Using a tip from page 325 of the new django book (see my earlier post for a review), I decided to just go ahead and run the query directly and work with the result set. The results need to go into a template, so I wanted to have dictionaries instead of the tuples I get from cursor.fetchall(). This is what I came up with:

from itertools import *
from django.db import connection

def query_to_dicts(query_string, *query_args):
"""Run a simple query and produce a generator
that returns the results as a bunch of dictionaries
with keys for the column values selected.
"""
cursor = connection.cursor()
cursor.execute(query_string, query_args)
col_names = [desc[0] for desc in cursor.description]
while True:
row = cursor.fetchone()
if row is None:
break
row_dict = dict(izip(col_names, row))
yield row_dict
return


You call it like:

    results = query_to_dicts("""
SELECT
(year/10)*10 as decade,
count(*) as case_count
FROM
docket_case
GROUP BY
decade
""")


or, with arguments (this query counts the cases in each year of a particular decade):

    results = query_to_dicts("""
SELECT
year,
count(*) as case_count
FROM
docket_case
WHERE
year/10 = %s
GROUP BY
year
""", decade/10)


I don’t expect a large result set, but I figured this was an excuse to experiment with generators and iterators. I’m pretty happy with the results, but surprised I had to write something like this myself. I didn’t see a cursor method to fetch the rows as dictionaries instead of tuples, and the search I ran didn’t return anything that looked useful.

Am I missing something?

[Updated 31 Dec: One correction: The method is extra(), the argument is select. I was adding a count field using extra(), and then asking for the value with values(). There does not seem to be a way to structure the query I wanted using the models API methods.]
  • http://www.blogger.com/profile/07642457177220572135 David Avraamides

    This is one of the limitations of Django’s ORM that eventually led to me moving away from Django. The problem is that arbitrarty SQL in general will not return rows that map to a model class so you can’t leverage all the other functionality that the model classes provide, like accessing related objects.

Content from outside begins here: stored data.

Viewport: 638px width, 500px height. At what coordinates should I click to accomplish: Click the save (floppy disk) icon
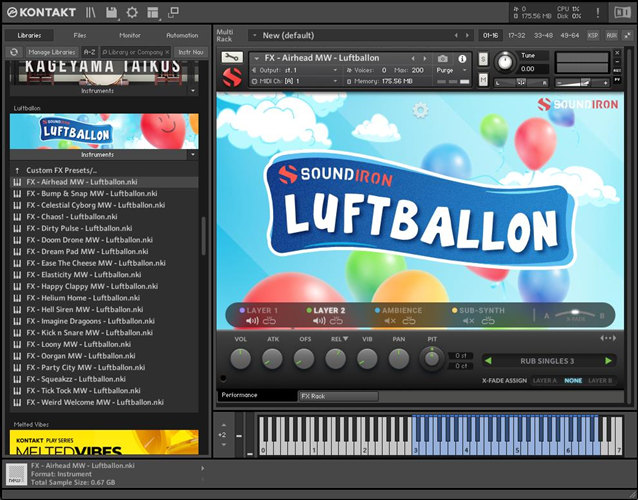(x=110, y=12)
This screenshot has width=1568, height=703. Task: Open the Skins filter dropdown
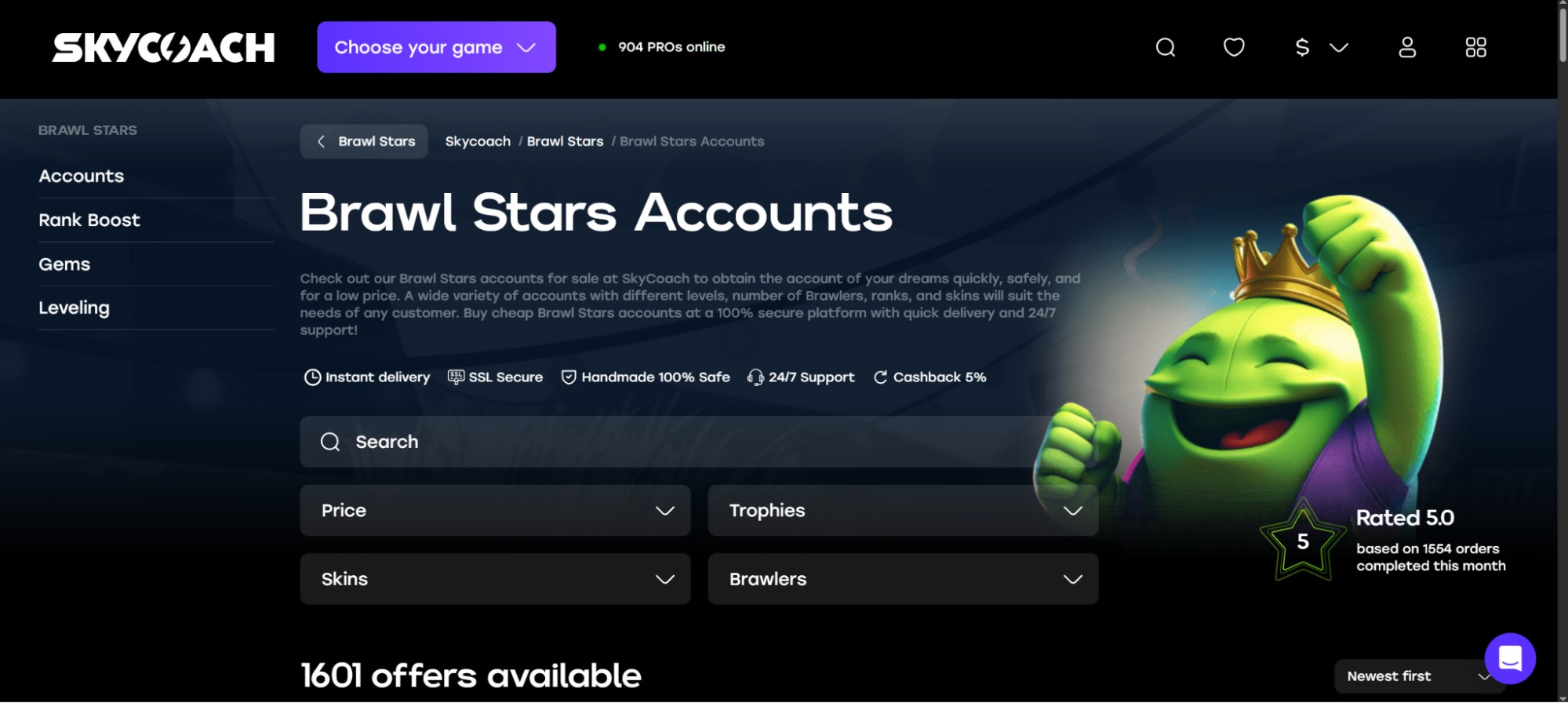pyautogui.click(x=495, y=579)
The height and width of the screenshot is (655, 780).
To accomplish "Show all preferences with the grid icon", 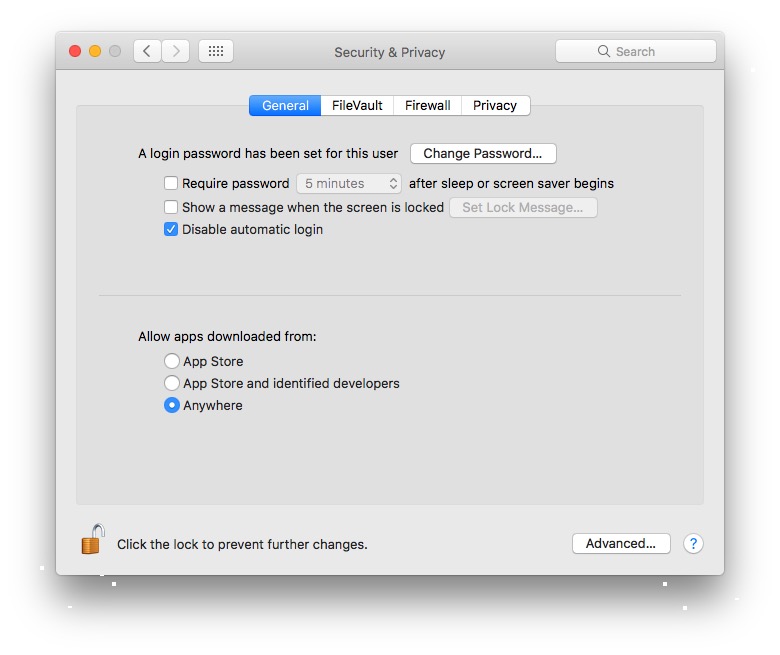I will point(215,51).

    I know it’s not an easy thing to do and I’m not surprised that it’s not supported directly in Django, but in my domain (financial services) the norm is to do lots of aggregation in SQL so I was always running into this limitation.

    The query_to_dicts function you wrote is pretty common – and a little surprising it’s not part of the DB API. (Try searching for “fetchalldict”). One thing you may want to change on your function is to change desc[0] to desc[0].lower().replace(‘ ‘, ‘_’). Eventually, you might use it to call a view or SP that you didn’t write and you won’t be able to use the .member syntax in templates if they have spaces in them.

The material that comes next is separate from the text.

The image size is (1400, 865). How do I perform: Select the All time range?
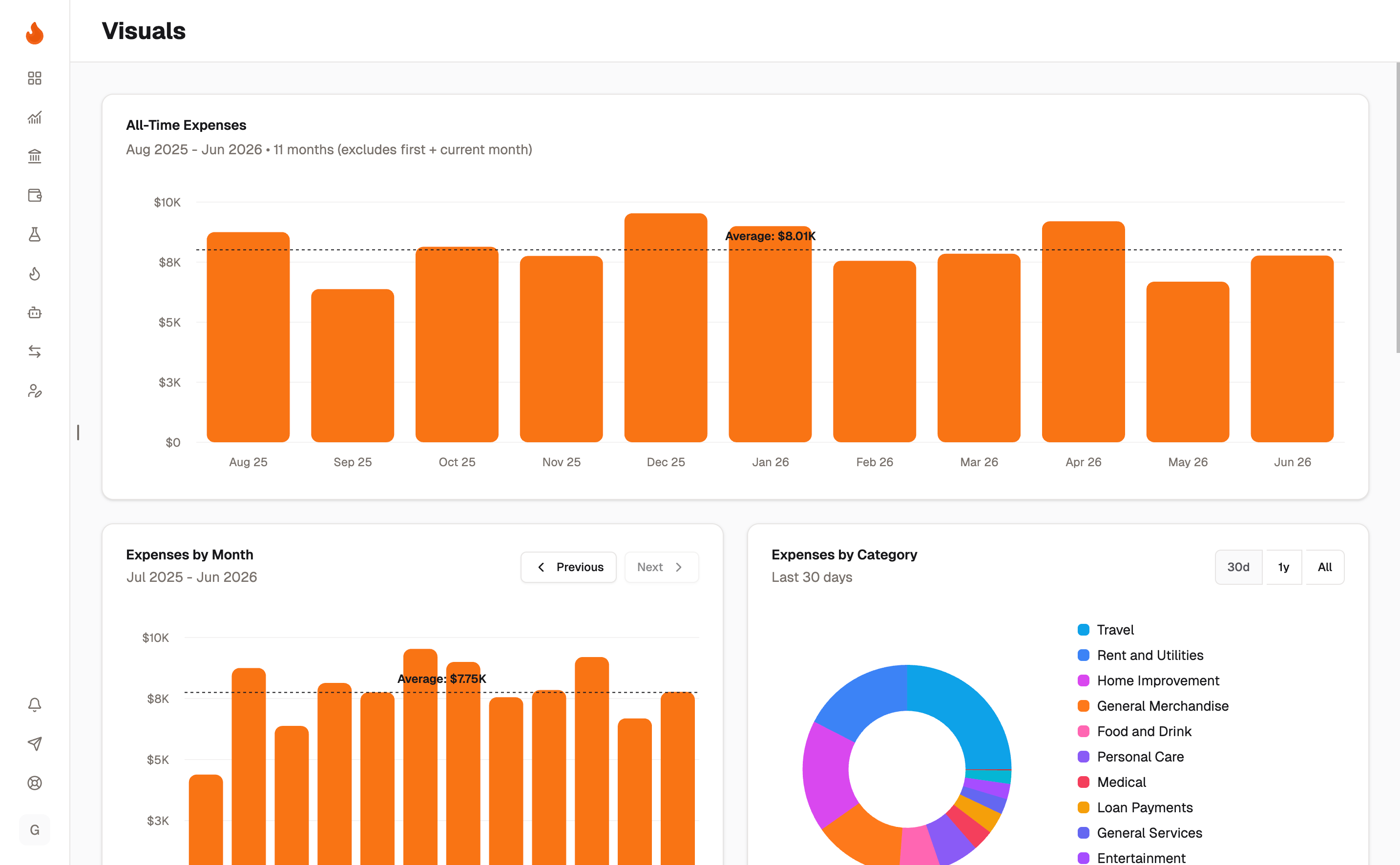1324,567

  • http://www.blogger.com/profile/01892352754222143463 Doug Hellmann

    Thanks for the tip, David, I’ll add those changes to my function just to be safe.

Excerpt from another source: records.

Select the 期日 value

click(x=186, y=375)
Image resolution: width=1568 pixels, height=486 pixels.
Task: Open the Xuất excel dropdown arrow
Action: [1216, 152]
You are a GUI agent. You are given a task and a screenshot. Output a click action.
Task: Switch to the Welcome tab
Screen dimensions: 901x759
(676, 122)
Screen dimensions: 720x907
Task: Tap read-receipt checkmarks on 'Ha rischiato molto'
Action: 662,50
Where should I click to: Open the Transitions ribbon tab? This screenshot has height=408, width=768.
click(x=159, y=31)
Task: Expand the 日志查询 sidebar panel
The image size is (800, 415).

    Once I figured it out, it was clear to me that trying to use the model interface for these particular queries was just wrong. I don’t mind writing SQL (I actually like it, since I can express what I want very clearly), and in this particular case I’m not loading model data, I’m computing meta-data about those models. So, it makes sense to do it directly instead of trying to use a QuerySet() on the models.

    What was confusing or surprising was that there didn’t seem to be a fetchalldict() method already available.

  • Anonymous

    custom sql django does it help?

  • http://www.blogger.com/profile/01892352754222143463 Doug Hellmann

    @Anonymous – That’s an interesting link, and I’ll consider adding a custom manager with some methods instead of embedding the query in my view function. Thanks!

  • http://www.blogger.com/profile/14649043170344448278 JohnLenton

    did you try importing dictfetchall (or one, or many) from django.db.backend ?

  • http://www.blogger.com/profile/01892352754222143463 Doug Hellmann

    Aha! No, I did not know about dictfetch*(). A quick google shows up some patches, but nothing in the documentation.

    Can I ask how you knew about them?

  • http://www.blogger.com/profile/14649043170344448278 JohnLenton

    dictfecth* has been part of psycopg’s dbapi for a long time (at least as long as I have been using it). I therefore guessed you were using a different backend, so I googled for “MySQLdb dictfetchall”, and one of the first results was from django.db.backends.mysql.base. Then, I checked that it was actually in all the backends, and it is — even in dummy, which makes me think it’s ok to use it in my code. You should probably ask if it really is public api, however :)

  • http://www.blogger.com/profile/01892352754222143463 Doug Hellmann

    Ok, that makes sense. I’ve used psycopg for a while on another project and I thought there was such a function, but couldn’t seem to discover the name. We use it at work with our own ORM, which has the feature built in but it works somewhat differently.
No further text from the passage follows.